In response to David Held’s account of his involvement with the Libyan regime, John Keane has published an open letter at openDemocracy raising further questions for Held. This is one of the smarter interventions in the whole affair, it seems to me, because amongst the specific issues of ‘who’, ‘when’, ‘where’ and ‘why’ that Keane raises about money, PhDs, plagiarism, etc, he ends with a set of questions that transcend the specifics of this case. His ‘parting question’ is the ‘least tangible but most concrete of all’: “do you think the LSE Libya affair has done damage to the scholarly credibility of research programmes in the area of democracy?” Keane raises interesting questions (and not just for Held) about the extent to which research on a concept and practice which has such powerful normative force, undertaken in a spirit which wants to do justice to the values and promise behind this force, might always lend itself to the possibility of ‘perversion’ or ‘misrepresentation’. One response of course to Keane’s line of questioning on this issue is to dismiss all such research as hopelessly naive and idealistic. But that is hardly his intention. His question does raise some important issues about the relationship between broadly normative and more worldly analyses of democracy and democratization, however – and of how to temper the idealism of the former with the realism of the latter without reducing the real-world force of the normative content of ‘democracy’ in its various registers and forms to mere ideology and hypocrisy.
Lots has been written about the involvement of the LSE with Gaddafi’s Libya, and especially about Saif Gaddafi’s connections with academics such as David Held. Held himself now has an essay at openDemocracy defending his own engagement, as neither naive nor complicitous.
Is the more or less grudging involvement of social theorists with the Libyan regime in the 2000s now shown to be an index of naivety, or stupidity, or venality? The involvement of David Held and the LSE has been much discussed this week, via Saif Gaddafi’s PhD, and an optimistic commentary by Anthony Giddens in 2007 unearthed. Rather more interesting perhaps is the democratic theorist Benjamin Barber, whose involvement with the Qadaffi Foundation is long-standing. Here is a comment by Barber in 2007 on the ‘normalisation’ of relations with Libya, around nuclear weapons and the ‘war on terror’ in particular. Barber has now resigned from this organisation, and this involvement is the basis of his rather sobering analysis of the prospects for democratization in Libya whatever the outcome of current events.
One sidebar to political upheaval this week in Libya has been the story about Saif Gaddafi’s academic credentials, holding as he does a PhD from the LSE. In re-posted profiles from 2006 and 2009, he is presented as a reformer in waiting, and credited with influencing the relative normalisation of Libya’s international relations.
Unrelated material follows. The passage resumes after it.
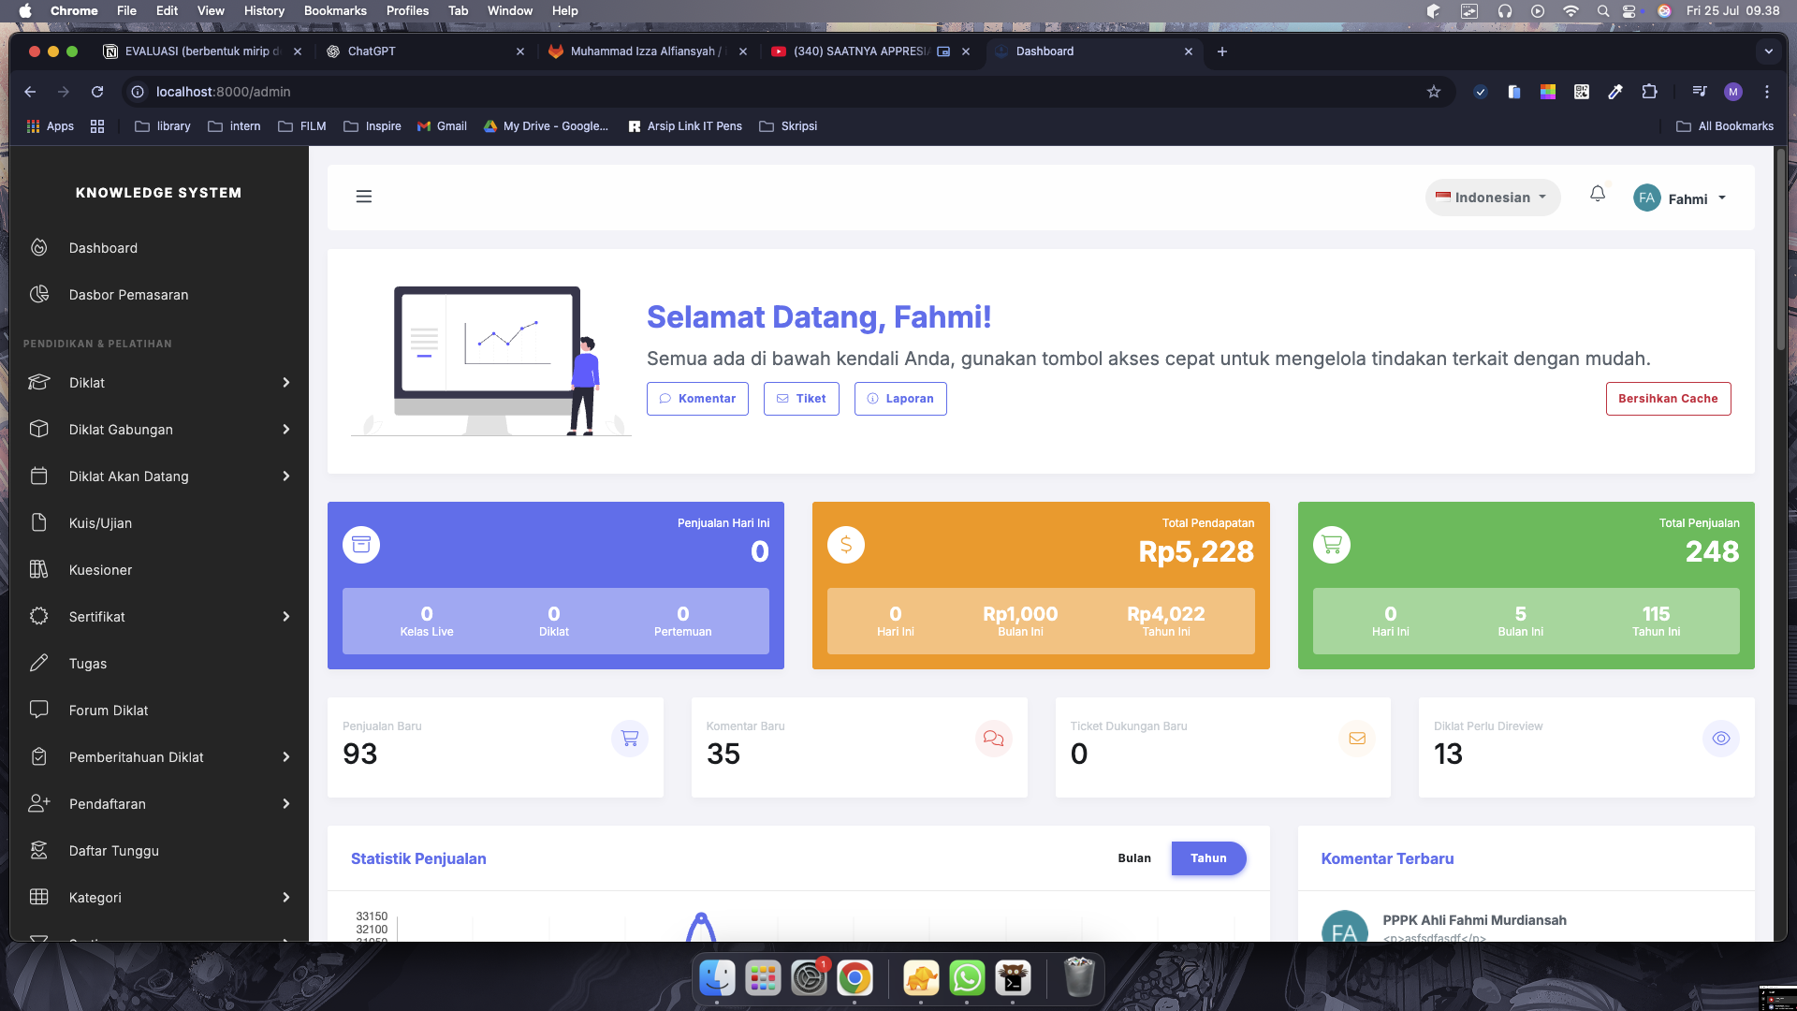Switch sales statistics to Bulan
Now it looks a little like a means of providing intellectual respectability for the anointed son. Gaddafi’s PhD was supervised by David Held, who has professed a certain degree of disappointment at the conduct of his former student this week. There is some discussion on the blogosphere suggesting that somehow the cosmopolitan theory that Gaddafi used in this thesis is now shown to be complicit with state-sponsored violence. A bit of a stretch, that argument.
The more interesting aspect of this story is the funding relationship between the LSE and the Libyan regime, which has suddenly become very embarrassing indeed, provoking sit-ins and rapid disavowals (this particular deal was opposed at the time it was established by the late Fred Halliday). This is hardly the first time that a University has been embroiled in potentially dubious relationships wfide runders. But it is timely, in the current context of UK debates about the future of University funding – the long term trajectory of institutions such as the LSE is to seek greater ‘independence’ by substituting public funding for a varied portfolio of private funding. Anyone who has received alumni literature from an Oxbridge college in the last few years will have had this aim more or less explicitly acknowledged. Again, not new, an old story in the US. Nevertheless, this is a relatively new phenomenon in the UK, and it remains the case that the putative ‘brand value’ of elite universities in the UK as private players in an international marketplace for higher education does depend on a massive, century old public subsidy. So the sorts of reputational risks involved in diversifying university funding are likely to be heightened for quite some time into the future. Cosmopolitanism can be a bit grubby, it turns out.